What daylight saving time taketh away in March, it giveth back in October. And that extra hour in bed is a rarer commodity than one might think.
Because people are working so hard they have virtually no time to sleep. A fifth of American adults sleep fewer than six hours a night, says the US National Sleep Foundation, and that number is rising despite doctors telling us it’s bad for our health.
Asia is yet more sleep deprived – four out of ten Japanese sleep no more than six hours, according to an ACNielsen sleep survey. Perhaps it’s no surprise the most sleepless countries top the national income tables. Workers in the richest nations are sacrificing sleep to sustain healthy growth figures.
Today’s work-sleep balance is oddly reminiscent of late 18th century Lancashire. Workers during the dark days of industrial take-off spent 12 to 14 hours a day in the cotton mills on six-day weeks.
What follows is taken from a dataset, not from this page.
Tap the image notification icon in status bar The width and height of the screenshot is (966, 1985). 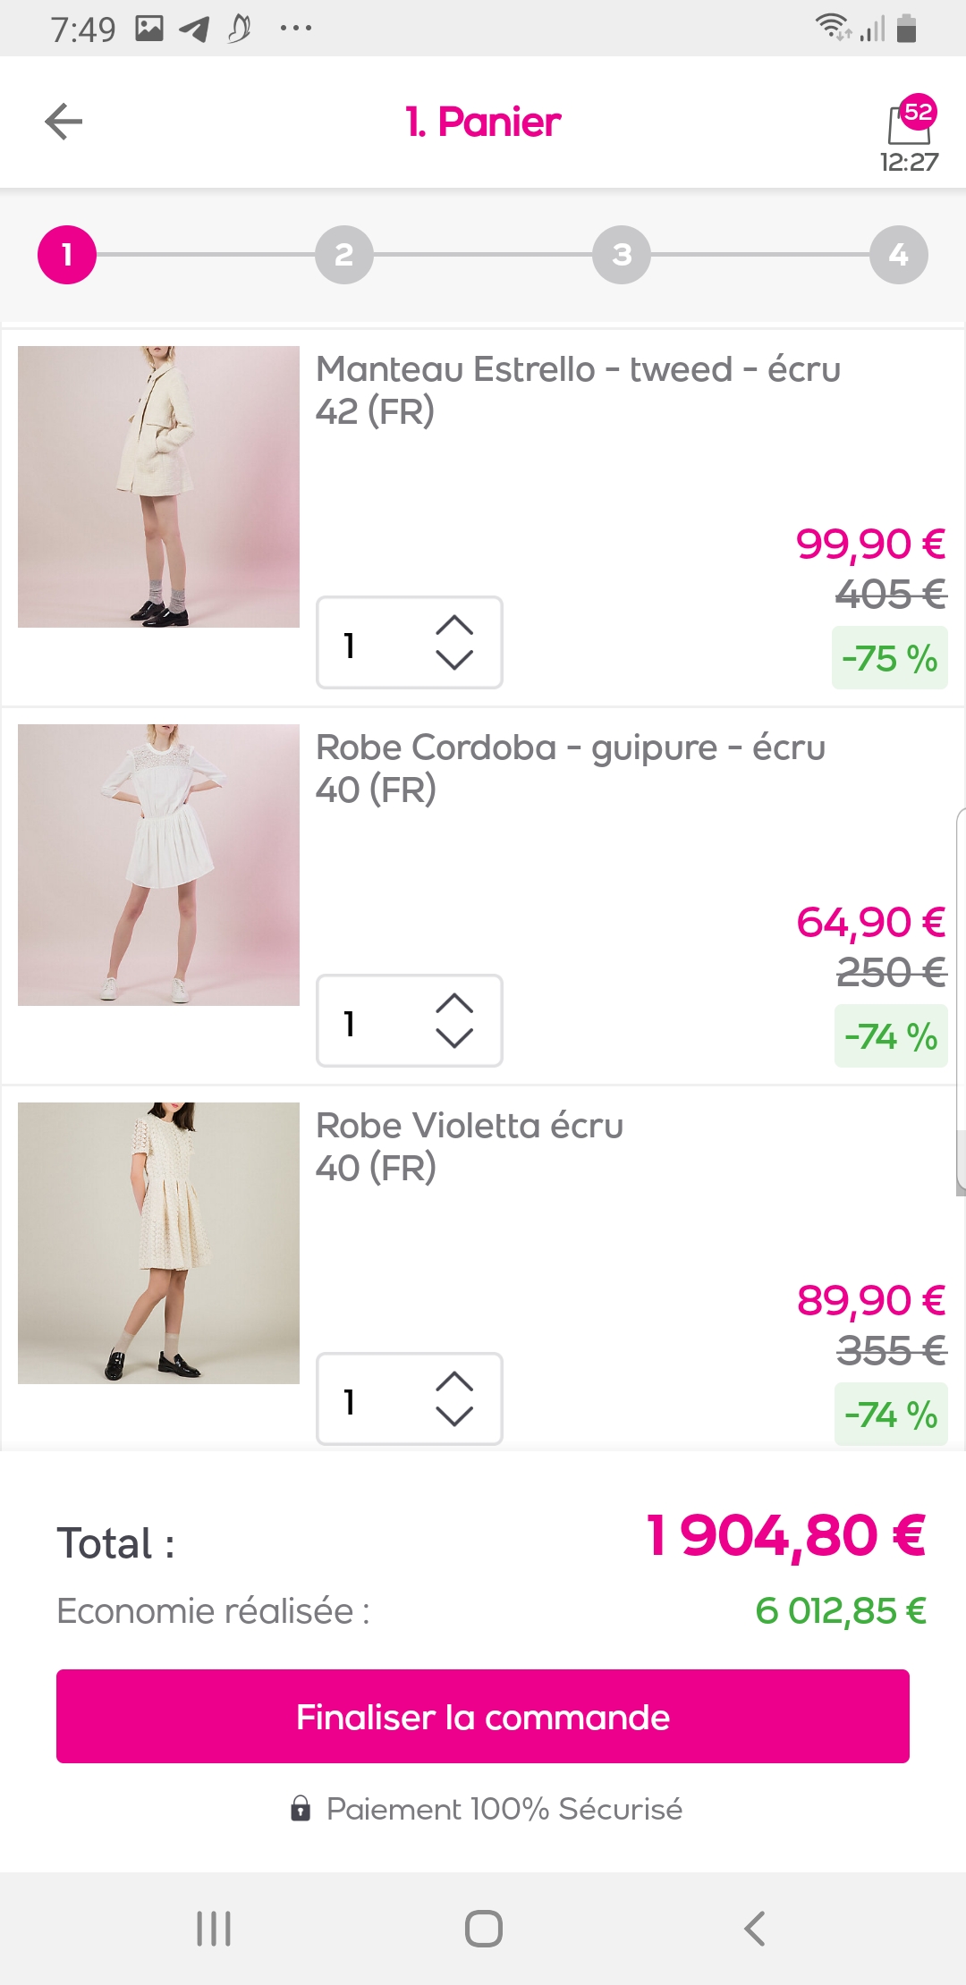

At the day’s end, there was little time for anything other than eating before collapsing into a bunk. The “eight hours for work, eight hours for leisure, eight hours for sleep” the 19th-century Chartists fought for redressed those grim conditions, but has been forgotten like last night’s dream.
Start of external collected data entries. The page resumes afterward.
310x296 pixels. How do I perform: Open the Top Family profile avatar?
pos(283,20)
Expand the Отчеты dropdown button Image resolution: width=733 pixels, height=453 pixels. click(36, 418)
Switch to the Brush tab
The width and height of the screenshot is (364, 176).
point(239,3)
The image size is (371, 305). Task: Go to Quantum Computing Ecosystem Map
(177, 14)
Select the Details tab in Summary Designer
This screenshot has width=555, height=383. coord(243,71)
Proof enough are the gaunt, sickly faces on a midweek morning on the Tube – or indeed the New York Subway or Tokyo’s Metro. A recent survey by the think tank Demos found that 39% of adults admit they suffer from sleep deprivation, rising to 50% for those in managerial jobs.
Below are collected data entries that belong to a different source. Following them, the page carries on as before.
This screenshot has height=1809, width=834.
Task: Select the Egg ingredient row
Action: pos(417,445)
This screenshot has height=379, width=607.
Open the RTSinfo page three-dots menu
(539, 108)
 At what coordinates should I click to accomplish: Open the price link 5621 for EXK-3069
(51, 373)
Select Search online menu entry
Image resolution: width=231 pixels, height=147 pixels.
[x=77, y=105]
Sleep steals hours from productive work. The technologists, therefore, have always had an incentive to come up with profitable solutions. Thomas Edison’s 1913 invention of artificial daylight, the light bulb, changed natural sleeping patterns for good. It also, you could argue, undid the great work of the Chartists’ eight-hour campaign. Workers could now toil 24 hours; round-the-clock production started at Henry Ford’s factories in Detroit and hit previously unimaginable output rates.
In many ways, Edison epitomised modern capitalism’s constant yearning for increased productivity and efficiency.
“Most people … oversleep 100 per cent, because they like it. That extra 100 per cent makes them unhealthy and inefficient,” he said.
“The person who sleeps eight or ten hours a night is never fully asleep and never fully awake.” According to a 1975 study by Wilse E Webb and Harman Agnew, Edison robbed us of two hours sleep every night.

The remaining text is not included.